In return, what doesn't change costs little to keep in-context permanently. The model treats it as "the thing that's always there" and doesn't have to relearn it every time. A strong rule that doesn't change > a weak rule that changes often. The choice of what to nail down hard mattered.

The .claude/commands/agents/ directory in particular switched to tracked in Sprint 150. Before that it was local-only and gitignored. Out-of-sync drift across machines piled up as debt, and we eventually pulled it up into a team-shared SSoT — so all 12 personas live in one source of truth.


The Result — Seven Sprints in a Row Without Regression

After introducing the sliding window, the most visible change in numbers was the regression rate.

Regression-blocking essence
8 dimensions
Sprint 145~151 cumulative
Consecutive zero-regression
7 sprints
evidence the docs are working
Branch discipline violations
0
17 sprints since Sprint 134

Of course, none of this is the sliding window's doing alone. Auto-Critic auto-queueing introduced in Sprint 117, the Critic seat (Codex cross-review) added in Sprint 114, the orchestration of 12 agents — many devices act together.

But the sliding window is what let those devices act consistently. The just-prior sprint's lessons don't blur, while older decisions don't drag the present back — that balance was the foundation of regression blocking.

Auto-Critic Belongs to the Same Family as the Sliding Window

Since Sprint 117, every code-changing commit auto-queues Codex (gpt-5) for cross-review. Round 1, Round 2, sometimes Round 3 before the PR merges — when Critic surfaces P0/P1/P2 issues, the fix gets re-delegated to the owning domain agent.

What matters here is that none of this cross-review burdens the main context. Codex runs in a separate process and only the summary returns. The session's context window stays whole.

Same philosophy as the sliding window. "Only when needed, only as much as needed, keep the main context light."

In Sprint 151 alone, Auto-Critic was called four times and the main context still felt no different from usual. All four found 0 P0/P1, only 1 P2 → resolved in R2 → all closed clean. (sprint-151.md records the full trace.)


Learning to Forget Was How You Remember

At first I thought, "If only I could remember everything." Push every ADR, every entry in MEMORY, every decision and every lesson into context, and the agent would work smarter for it.

The opposite happened. The more I pushed in, the blurrier the agent got. If everything is important, nothing is. Just as a full bucket spills no matter how much more you pour, a saturated context only thins its attention as you stack more on top.

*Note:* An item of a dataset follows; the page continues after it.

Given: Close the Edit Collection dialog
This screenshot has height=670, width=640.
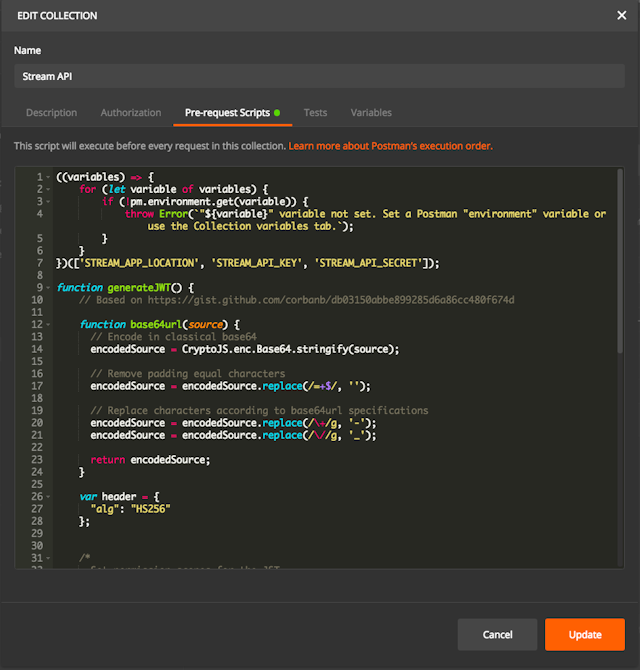Looking at the screenshot, I should 621,15.
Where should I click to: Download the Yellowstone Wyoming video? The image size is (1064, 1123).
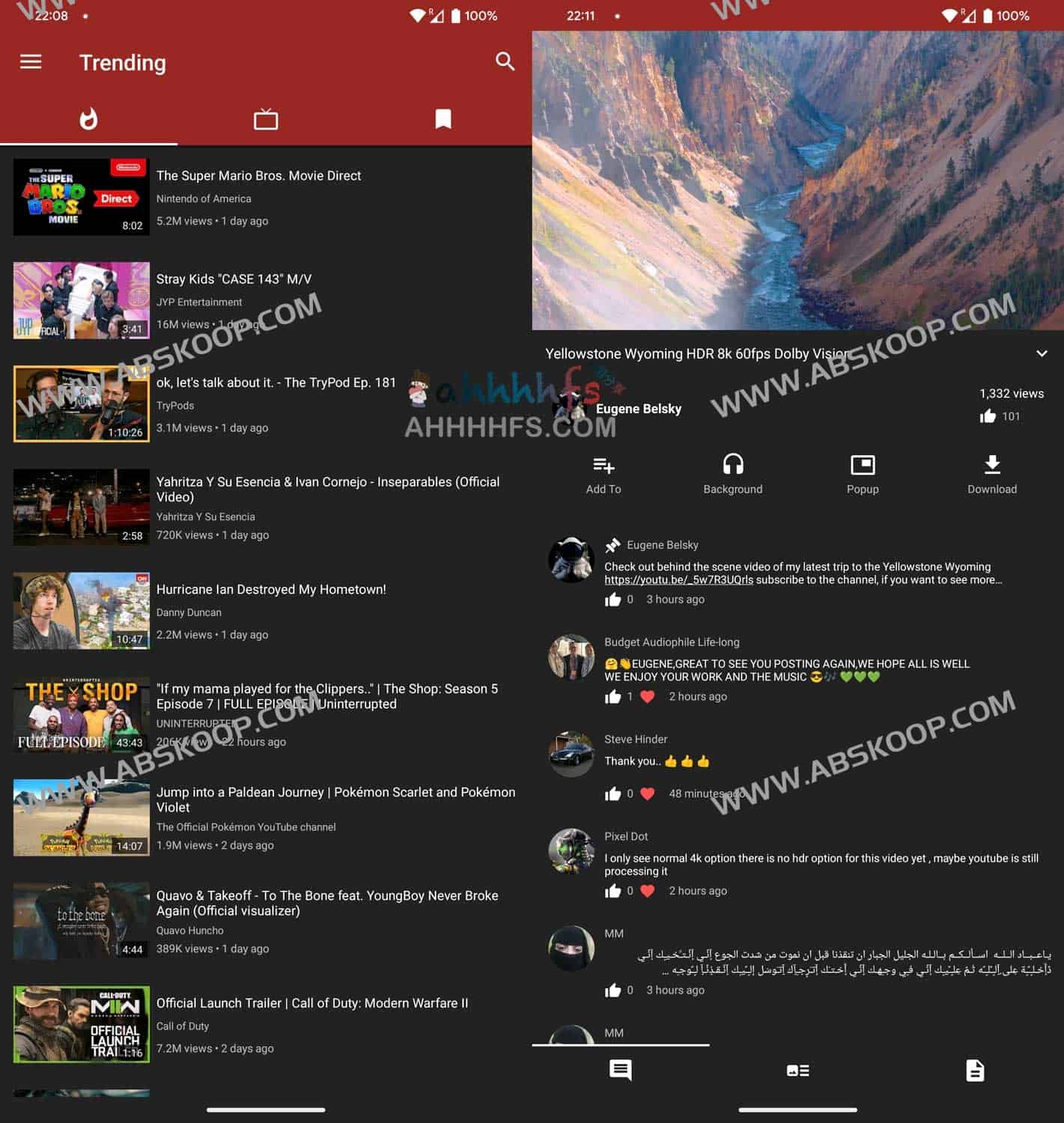click(x=992, y=472)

What the sliding window taught me was that "what to forget" comes before "what to remember". Define the place to forget, and the place to remember sharpens. The window forgets what's outside it — but the permanent store keeps it on a precise path, ready to be retrieved the moment it's needed.

Documents can pile up indefinitely. The per-sprint ADRs will go from nearly 90 to 100, and on toward 200. But the window stays at 2. The weight an agent carries every session doesn't grow. What grows is the depth of the permanent store and the sharpness of the index.

Memory fades. That's why we need documents. But too many documents fade again. That's why we needed the sliding window. Learning to forget, in the end, was how you remember.

The next sprint, and the one after — the window will keep turning at the same size. What's inside will change every time. That, I think, is the breathing rhythm of maintenance. You have to exhale as much as you inhale before the next breath comes in.